Fritter Guys said...

good stuff, Katie! enjoyed your reflections, raw and 'out there' but also well thought through and based on real experience. Globalization, like immigration, is a complex issue. Eating pupusa from the local vendor on the outskirts of Teguc is cause for celebration; having one down the street from us in Fresno is also wonderful - it too a byproduct of both the complexity of immigration and globalization. Lots to chew on.

Glad to hear things are going well and that you are wrestling with the important questions

Holly said...

Pues, chica, tenemos que hablar mucho despues de regresar a los EEUU. O tal vez ahora si tiene tiempo.
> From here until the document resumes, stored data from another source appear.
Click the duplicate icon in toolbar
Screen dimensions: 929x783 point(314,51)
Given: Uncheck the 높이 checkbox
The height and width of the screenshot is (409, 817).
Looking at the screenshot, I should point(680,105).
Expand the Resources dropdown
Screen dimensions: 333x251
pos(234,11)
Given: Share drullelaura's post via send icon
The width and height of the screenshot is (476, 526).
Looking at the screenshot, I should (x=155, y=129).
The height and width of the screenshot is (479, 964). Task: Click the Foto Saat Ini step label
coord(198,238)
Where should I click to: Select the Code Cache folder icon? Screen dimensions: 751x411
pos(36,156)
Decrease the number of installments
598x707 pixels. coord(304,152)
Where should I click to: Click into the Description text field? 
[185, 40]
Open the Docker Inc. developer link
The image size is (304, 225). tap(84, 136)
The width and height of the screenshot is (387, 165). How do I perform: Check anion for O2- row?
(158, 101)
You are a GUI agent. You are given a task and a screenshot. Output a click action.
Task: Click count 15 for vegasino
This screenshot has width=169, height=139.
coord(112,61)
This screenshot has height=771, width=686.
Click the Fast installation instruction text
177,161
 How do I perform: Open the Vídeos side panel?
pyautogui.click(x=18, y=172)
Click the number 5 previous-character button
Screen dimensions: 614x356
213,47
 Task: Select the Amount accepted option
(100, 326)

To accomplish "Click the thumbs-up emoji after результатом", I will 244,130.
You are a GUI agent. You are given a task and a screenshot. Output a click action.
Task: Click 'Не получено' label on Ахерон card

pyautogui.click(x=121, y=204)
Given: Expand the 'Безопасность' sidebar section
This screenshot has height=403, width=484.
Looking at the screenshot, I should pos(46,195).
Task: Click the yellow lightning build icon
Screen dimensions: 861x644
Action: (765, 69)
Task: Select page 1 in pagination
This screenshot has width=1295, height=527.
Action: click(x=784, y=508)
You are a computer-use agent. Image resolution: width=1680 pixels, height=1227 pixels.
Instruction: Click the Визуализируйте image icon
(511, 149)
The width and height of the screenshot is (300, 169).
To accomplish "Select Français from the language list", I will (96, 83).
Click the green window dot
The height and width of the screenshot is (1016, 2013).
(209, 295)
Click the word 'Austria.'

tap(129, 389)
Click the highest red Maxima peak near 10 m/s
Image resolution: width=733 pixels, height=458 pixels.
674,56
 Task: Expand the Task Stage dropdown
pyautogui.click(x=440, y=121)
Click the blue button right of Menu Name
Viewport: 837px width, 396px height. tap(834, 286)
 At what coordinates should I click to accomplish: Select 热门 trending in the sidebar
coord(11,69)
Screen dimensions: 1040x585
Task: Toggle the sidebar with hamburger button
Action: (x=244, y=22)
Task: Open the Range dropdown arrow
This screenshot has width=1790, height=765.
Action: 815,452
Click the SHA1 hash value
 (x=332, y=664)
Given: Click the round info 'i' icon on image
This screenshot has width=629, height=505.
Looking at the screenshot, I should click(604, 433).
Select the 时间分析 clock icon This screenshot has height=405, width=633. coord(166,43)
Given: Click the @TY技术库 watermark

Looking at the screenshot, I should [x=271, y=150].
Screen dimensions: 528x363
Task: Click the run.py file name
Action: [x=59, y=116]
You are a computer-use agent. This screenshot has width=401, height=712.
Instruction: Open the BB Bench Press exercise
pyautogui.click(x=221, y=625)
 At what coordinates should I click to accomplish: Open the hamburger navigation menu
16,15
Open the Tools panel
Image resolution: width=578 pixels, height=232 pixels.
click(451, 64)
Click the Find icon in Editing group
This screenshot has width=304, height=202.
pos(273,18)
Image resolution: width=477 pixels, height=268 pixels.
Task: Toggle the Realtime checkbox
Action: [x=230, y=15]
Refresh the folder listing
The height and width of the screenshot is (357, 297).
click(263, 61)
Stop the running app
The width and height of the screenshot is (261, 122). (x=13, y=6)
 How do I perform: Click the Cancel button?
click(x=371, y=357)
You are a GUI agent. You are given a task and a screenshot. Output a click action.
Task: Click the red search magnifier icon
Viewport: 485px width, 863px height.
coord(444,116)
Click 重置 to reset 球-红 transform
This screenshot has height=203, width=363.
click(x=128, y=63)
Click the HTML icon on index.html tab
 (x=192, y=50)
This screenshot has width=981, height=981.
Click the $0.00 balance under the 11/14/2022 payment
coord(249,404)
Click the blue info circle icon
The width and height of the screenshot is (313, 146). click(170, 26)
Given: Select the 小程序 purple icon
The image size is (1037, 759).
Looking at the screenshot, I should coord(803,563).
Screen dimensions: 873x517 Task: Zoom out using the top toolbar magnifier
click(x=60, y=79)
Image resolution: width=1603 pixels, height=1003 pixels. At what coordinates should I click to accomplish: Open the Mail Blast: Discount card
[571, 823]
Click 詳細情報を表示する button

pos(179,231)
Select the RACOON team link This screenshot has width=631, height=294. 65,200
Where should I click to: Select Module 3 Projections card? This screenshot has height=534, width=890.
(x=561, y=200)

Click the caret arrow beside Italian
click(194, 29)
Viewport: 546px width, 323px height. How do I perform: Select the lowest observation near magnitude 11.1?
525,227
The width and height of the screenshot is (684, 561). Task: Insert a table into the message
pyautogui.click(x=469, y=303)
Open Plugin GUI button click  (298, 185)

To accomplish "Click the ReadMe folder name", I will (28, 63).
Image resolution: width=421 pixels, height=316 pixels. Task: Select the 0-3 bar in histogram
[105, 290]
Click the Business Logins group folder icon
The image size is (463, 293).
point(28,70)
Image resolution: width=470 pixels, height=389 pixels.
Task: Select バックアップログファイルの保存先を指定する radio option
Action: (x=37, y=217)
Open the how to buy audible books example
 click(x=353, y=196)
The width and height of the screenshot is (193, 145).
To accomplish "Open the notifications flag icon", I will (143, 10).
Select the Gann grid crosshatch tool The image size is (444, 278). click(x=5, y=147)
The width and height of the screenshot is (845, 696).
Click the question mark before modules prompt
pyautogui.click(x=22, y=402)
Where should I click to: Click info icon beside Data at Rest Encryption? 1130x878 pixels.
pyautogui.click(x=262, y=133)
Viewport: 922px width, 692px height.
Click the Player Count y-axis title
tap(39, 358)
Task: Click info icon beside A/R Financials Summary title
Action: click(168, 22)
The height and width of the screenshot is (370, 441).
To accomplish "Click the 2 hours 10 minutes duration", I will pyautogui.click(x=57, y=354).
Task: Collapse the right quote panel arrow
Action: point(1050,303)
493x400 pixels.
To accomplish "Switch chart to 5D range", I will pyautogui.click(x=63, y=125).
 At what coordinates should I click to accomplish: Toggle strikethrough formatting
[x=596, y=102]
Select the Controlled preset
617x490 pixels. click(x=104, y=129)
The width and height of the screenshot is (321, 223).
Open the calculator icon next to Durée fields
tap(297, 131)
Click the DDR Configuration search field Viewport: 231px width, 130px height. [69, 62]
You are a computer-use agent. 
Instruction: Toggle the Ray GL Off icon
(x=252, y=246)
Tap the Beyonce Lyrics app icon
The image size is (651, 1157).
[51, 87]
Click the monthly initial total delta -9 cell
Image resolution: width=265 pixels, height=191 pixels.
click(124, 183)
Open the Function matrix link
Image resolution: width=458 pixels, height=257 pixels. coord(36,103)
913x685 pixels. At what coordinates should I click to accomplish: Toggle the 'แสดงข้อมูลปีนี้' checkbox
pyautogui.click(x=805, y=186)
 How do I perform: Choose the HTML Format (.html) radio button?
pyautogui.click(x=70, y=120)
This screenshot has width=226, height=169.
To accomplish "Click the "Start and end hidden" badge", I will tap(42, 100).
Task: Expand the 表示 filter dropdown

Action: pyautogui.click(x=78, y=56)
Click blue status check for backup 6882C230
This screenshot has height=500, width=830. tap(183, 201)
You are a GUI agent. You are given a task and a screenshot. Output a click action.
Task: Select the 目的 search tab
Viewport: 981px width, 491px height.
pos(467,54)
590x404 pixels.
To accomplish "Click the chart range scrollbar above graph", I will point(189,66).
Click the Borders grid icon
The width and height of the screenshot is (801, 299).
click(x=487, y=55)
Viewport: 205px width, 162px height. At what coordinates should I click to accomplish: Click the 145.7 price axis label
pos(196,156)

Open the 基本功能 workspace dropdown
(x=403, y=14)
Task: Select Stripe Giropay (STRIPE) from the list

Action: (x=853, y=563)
El tema de inmigracion es tan compleja, no? He trabajado en la fabrica con inmigrantes y tambien visto las comunidades rotas en paises del sur...pero la fuerza de la economia global es tan extrema. Necesito aprender mas de la economia y situacion global sin perder la vision profetica y particular. Me alegra de que estes en la conversacion. Hablamanos mas!

una preguntita--hasta cuando te quedas en honduras?